Crowds continued to throng Kabul airport on Friday despite the deadly attacks that rattled the airport yesterday, even as the death toll climbed to north of 170 and the British government released new information about UK personnel who were killed.
But despite the fact that multiple reporters on the ground reporter hearing at least two explosions, the Pentagon has just announced that, actually, only one suicide-bombing took place during the "coordinated" attack on the airport. Despite early reports to the contrary, the Pentagon insists that there was only one explosion that rocked the perimeter of Kabul's airport, not two.
Army Major General William Taylor told reporters that officials now believe there was only one suicide bomber.
"We do not believe that there was a second explosion at or near the Baron Hotel, that it was one suicide bomber," Gen. Taylor said.

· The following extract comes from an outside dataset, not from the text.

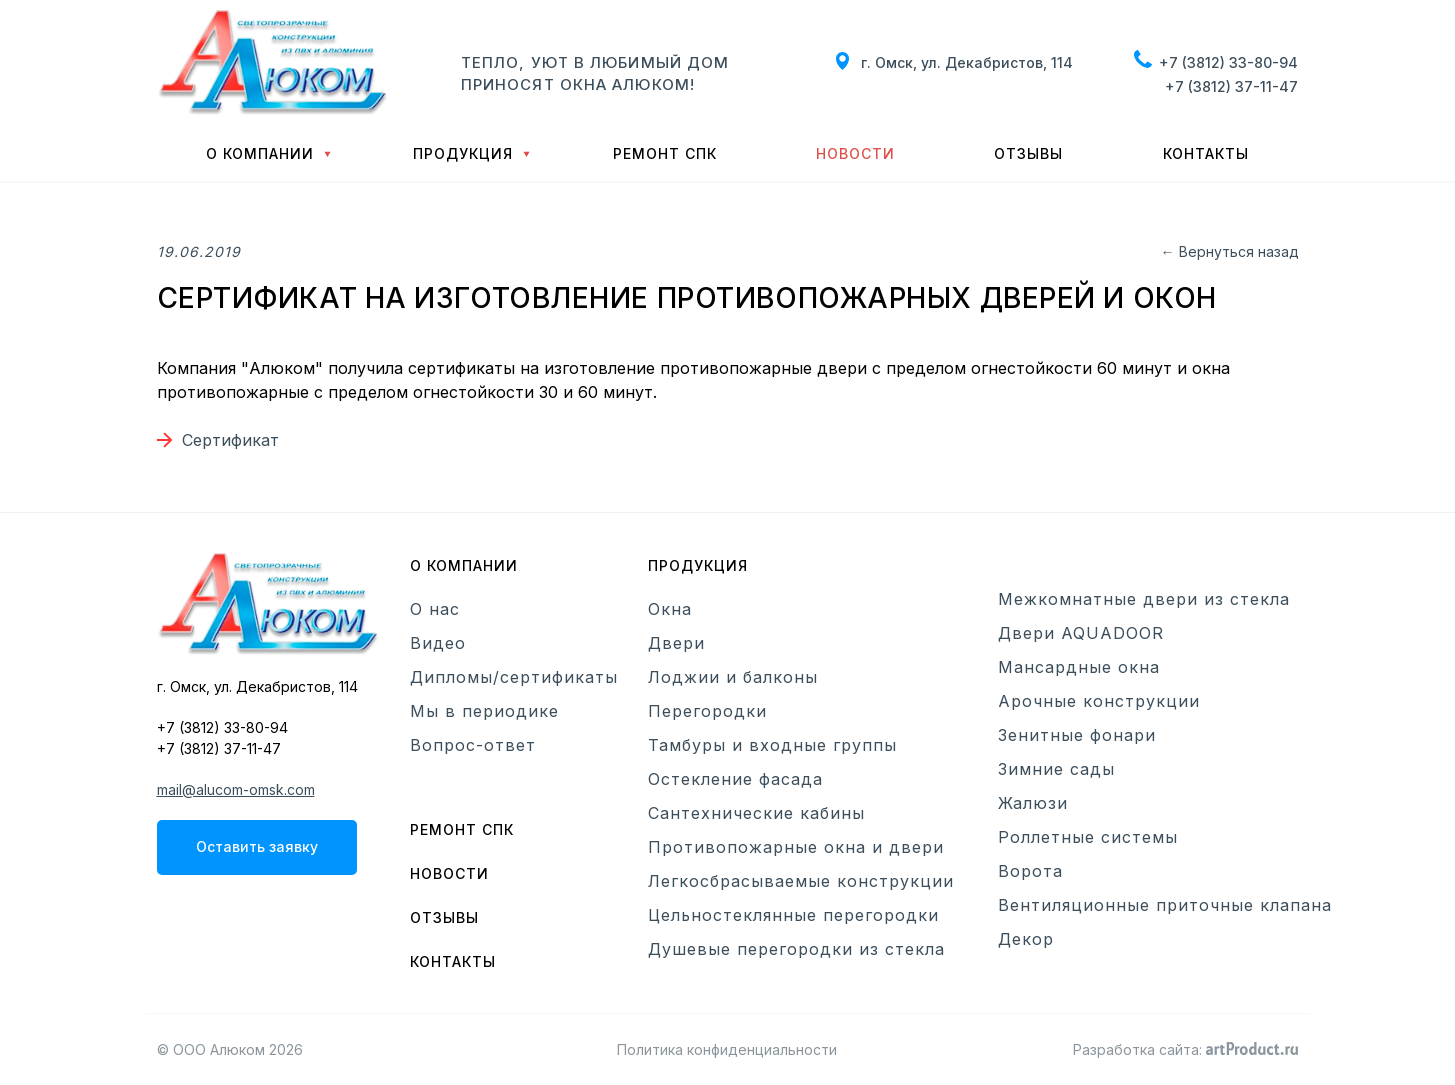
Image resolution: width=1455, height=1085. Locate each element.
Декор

He explained that "very dynamic events" like those on Thursday often lead to some misinformation being reported.
Additionally, the reported toll of the bombing rose sharply, with local health officials saying that as many as 170 people were killed and at least another 200 were wounded. According to the NYT, that estimate has been corroborated by interviews with people on the ground.
In other news, Spain's leftist PM slammed the US withdrawal, while celebrating Spain's success when it comes to evacuating 2,206 people via 17 flights, Prime Minister Pedro Sanchez said at a news conference, calling the rescue operation "mission accomplished."
Still, the situation inside Afghanistan is "a tragedy, a crisis, a failure," he added. Spain had harbored "many doubts" about the US decision to pull out. "All of this is going to bring a series of consequences from the point of view of geopolitics, security and migratory flows that evidently we will have to have to reconsider, and take measures jointly."
When pressed by reporters, Gen. Taylor declined to detail how U.S. will follow through on Biden's vow to "hunt down" ISIS-K terrorists while also withdrawing troops: "We have options there right now, that we can ensure the commander has the ability to take action as those opportunities present themselves"
UK Foreign Secretary Dominic Raab confirmed Friday that two British nationals and the child of another British national were killed during Thursday's attacks. Raab said he was "deeply saddened" by the deaths and added that "Yesterday's despicable attack underlines the dangers facing those in Afghanistan and reinforces why we are doing all we can to get people out. We are offering consular support to their families.
Activity at the airport picked up again on Friday, though the size of the crow thronging outside the airport perimeter had shrunk considerably from the levels from earlier in the week. The US military and the Taliban tried to exert what authority they could, as militants with Kalashnikov rifles helped keep crowds farther away from the airport's entrance gates, guarding checkpoints with trucks and at least one Humvee parked in the roads. The American military resumed evacuation flights, and the White House said early Friday that 12,500 people had been evacuated from Afghanistan in the previous 24 hours, despite the attacks.
Still, an estimated hundreds of thousands of Afghans and western citizens remain in Afghanistan despite being desperate to escape from the rule of the Taliban.